After mounting OS file systems, /bin/ls was present, but to my surprise there was shiny small symlink sitting in /usr/bin notably looking like the one from initrd, ah so here you are! Replaced symlink in /usr/bin with “real” /bin/ls, recreated initrd and voila, system is up and running again!
When system was back again, I had time to dig a bit deeper into mkinird logic. The thing is that mkinitrd on SLES11 consists of smaller scripts (modules) that are being executed in certain order. Some of these modules/scripts have special header labels and one of these labels, called %programs, can hold information about utilities that are needed for that particular script/module execution (e.g. ls, mount, sed, insmod …). Reading further one of the modules called boot-start.sh, I’ve noticed that some utilities in %programs label are listed with absolute path and other with relative paths, BINGO!

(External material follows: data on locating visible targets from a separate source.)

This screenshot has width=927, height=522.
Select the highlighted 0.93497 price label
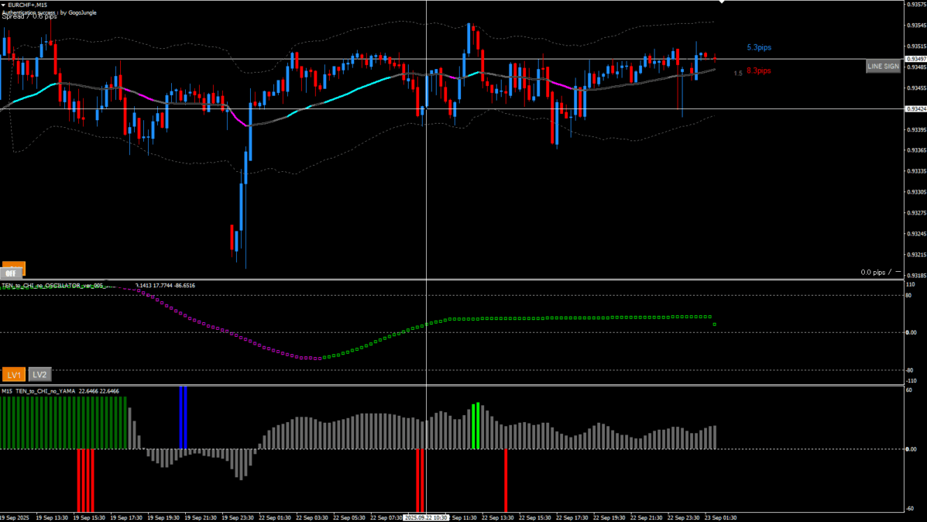916,59
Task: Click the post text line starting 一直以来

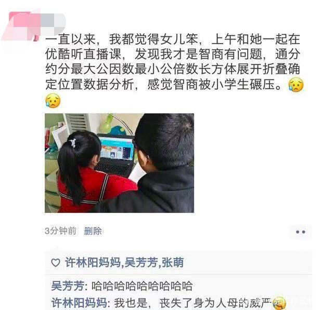Action: pyautogui.click(x=172, y=39)
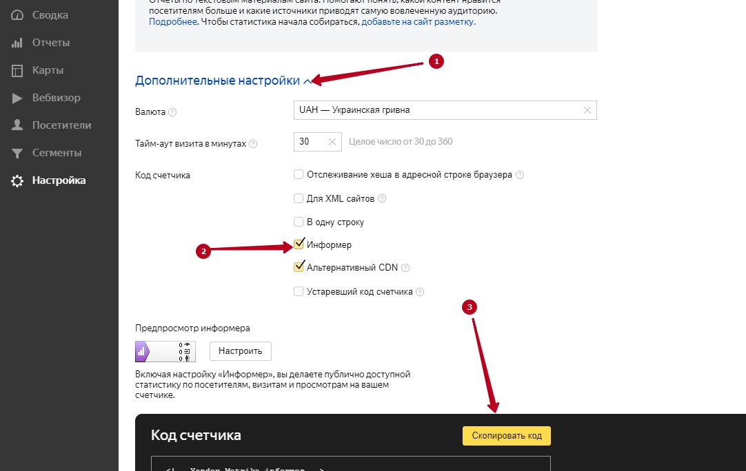Click the Сегменты funnel icon
Image resolution: width=746 pixels, height=471 pixels.
[x=17, y=153]

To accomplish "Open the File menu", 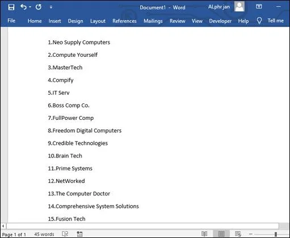I will (11, 20).
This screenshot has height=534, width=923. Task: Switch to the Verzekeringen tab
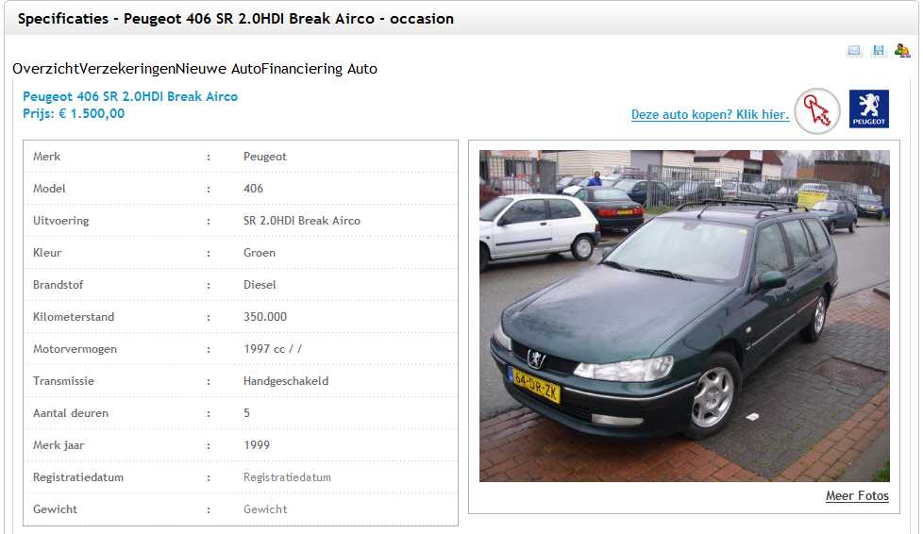[x=127, y=69]
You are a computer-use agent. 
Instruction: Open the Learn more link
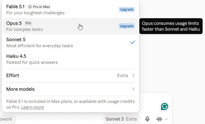[32, 107]
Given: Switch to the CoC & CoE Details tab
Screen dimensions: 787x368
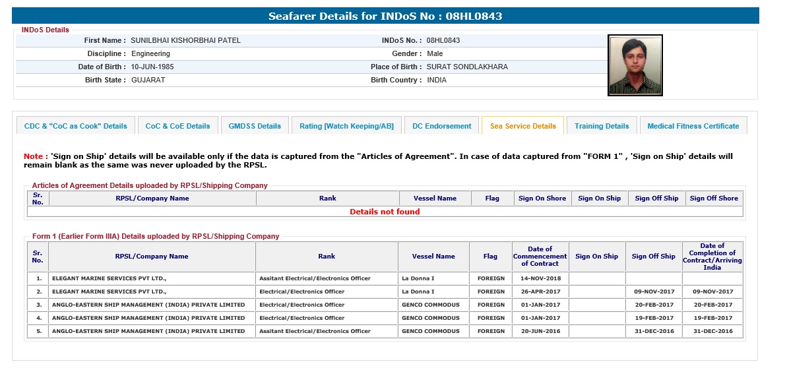Looking at the screenshot, I should pos(177,126).
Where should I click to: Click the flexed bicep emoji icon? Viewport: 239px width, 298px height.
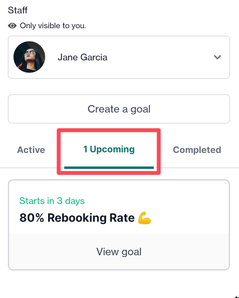144,218
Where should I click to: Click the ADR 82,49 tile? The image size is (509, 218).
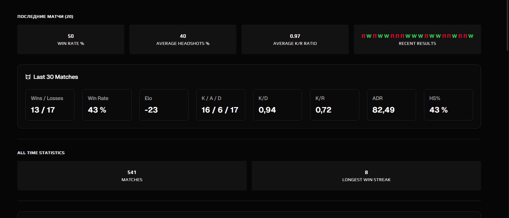(x=391, y=105)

To cut the story short, if utility was listed without its full path, and it existed in /bin and /usr/bin at the same time, /usr/bin took precedence, not caring about fact that symlink to not existing file (ls in my case) can be rather useless in initrd image. :-/
First I thought that this is certainly a bug, but after thinking for a while, I’m not so sure anymore. Normally lusers (ordinary users) are not allowed to create symlinks inside /usr/bin as this is restricted area. As root you should really know your system and its pitfalls (with great power comes great responsibility). So take this short article as a warning that even such trivial operations as creating symlink can make your system unbootable and you unhappy.
But after all, every day you learn something new is a good day!!!